What is everyone's opinion on a single skill NPC, such as Viking 45%, so that skill is basically a composite of all the skills that a viking should have without gettting into crazy detail. Naval tactics? Sure, for a longboat, 45%. Archery? Sure 45%. Axe 45%, Shield 45%, etc. etc. 

That would allow much more simple NPC writeups of Gangster 22% or Politician 61%.

For any other, outstanding or strange skills you can still use them so that our Politician 61% also has art(painting) 44% and guitar 81%, but those are skills that are outside of their primary skill set.

OK or stupid?
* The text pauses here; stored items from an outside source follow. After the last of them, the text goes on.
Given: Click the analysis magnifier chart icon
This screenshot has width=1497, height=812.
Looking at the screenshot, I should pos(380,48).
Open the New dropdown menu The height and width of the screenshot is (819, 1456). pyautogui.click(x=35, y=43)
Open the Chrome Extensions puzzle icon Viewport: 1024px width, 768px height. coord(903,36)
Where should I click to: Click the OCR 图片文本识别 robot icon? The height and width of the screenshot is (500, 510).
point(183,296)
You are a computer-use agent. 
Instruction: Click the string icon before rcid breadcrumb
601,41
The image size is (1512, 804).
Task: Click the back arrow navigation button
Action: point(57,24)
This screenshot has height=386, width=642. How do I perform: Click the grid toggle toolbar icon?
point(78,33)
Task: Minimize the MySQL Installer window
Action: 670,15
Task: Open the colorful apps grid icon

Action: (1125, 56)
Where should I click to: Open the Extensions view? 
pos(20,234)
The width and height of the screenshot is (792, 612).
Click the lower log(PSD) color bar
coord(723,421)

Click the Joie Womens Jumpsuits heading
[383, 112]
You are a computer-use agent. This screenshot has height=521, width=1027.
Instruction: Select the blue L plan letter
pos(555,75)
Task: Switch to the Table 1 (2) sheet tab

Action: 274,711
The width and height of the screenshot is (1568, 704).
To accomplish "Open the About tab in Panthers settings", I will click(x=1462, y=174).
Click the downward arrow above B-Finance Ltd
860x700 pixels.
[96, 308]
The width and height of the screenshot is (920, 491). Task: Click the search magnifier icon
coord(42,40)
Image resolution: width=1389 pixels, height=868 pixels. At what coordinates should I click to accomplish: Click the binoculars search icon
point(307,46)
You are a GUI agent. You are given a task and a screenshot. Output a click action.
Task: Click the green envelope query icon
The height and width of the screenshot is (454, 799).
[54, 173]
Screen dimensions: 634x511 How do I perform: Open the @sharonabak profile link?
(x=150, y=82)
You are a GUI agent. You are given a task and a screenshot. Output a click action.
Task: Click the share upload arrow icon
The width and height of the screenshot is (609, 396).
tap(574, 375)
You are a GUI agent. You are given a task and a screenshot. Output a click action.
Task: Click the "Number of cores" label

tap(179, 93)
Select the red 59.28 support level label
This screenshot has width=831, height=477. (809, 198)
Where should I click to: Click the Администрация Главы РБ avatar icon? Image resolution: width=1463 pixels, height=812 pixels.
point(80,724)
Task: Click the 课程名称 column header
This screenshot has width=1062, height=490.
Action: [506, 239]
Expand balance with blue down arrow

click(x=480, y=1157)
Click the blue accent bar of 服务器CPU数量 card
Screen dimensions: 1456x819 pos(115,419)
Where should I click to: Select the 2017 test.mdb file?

I ask because I am about to embark on making several hundred NPCs (they will be posted here) but I just don't want to make a list of 10+ skills for every single Charlie's Angel, MK fighter or every single Transformer.

-STS 

Absolutely!  A very-commonly-adopted GM practice.

I do something similar, but not quite so brief -- usually 3-5  skills.  I only define skills I expect to be "relevant," so only combat-skills for the NPCs setting up the ambush (after they first fire from cover, I don't expect the PC's to engage in "social skills") but only social-skills at the swanky party where the PC's need to find their Contact.

Also sometimes known as "Skill as Profession" or "Profession as Skill" (n.b. it effectively becomes a character class, defined as the skill).

But the "Charlies Angels," in-narrative, are supposed to be protagonists, so I wouldn't use that as an example.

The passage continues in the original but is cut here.